▶ _Required work_: Print the entries once more, unchanged.

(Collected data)
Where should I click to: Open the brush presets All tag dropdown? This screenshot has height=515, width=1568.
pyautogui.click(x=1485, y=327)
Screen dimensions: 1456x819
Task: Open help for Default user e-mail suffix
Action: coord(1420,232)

▶ _Written solution_:
Where should I click to: Open the brush presets All tag dropdown? This screenshot has height=515, width=1568.
pyautogui.click(x=1485, y=327)
Screen dimensions: 1456x819
Task: Open help for Default user e-mail suffix
Action: coord(1420,232)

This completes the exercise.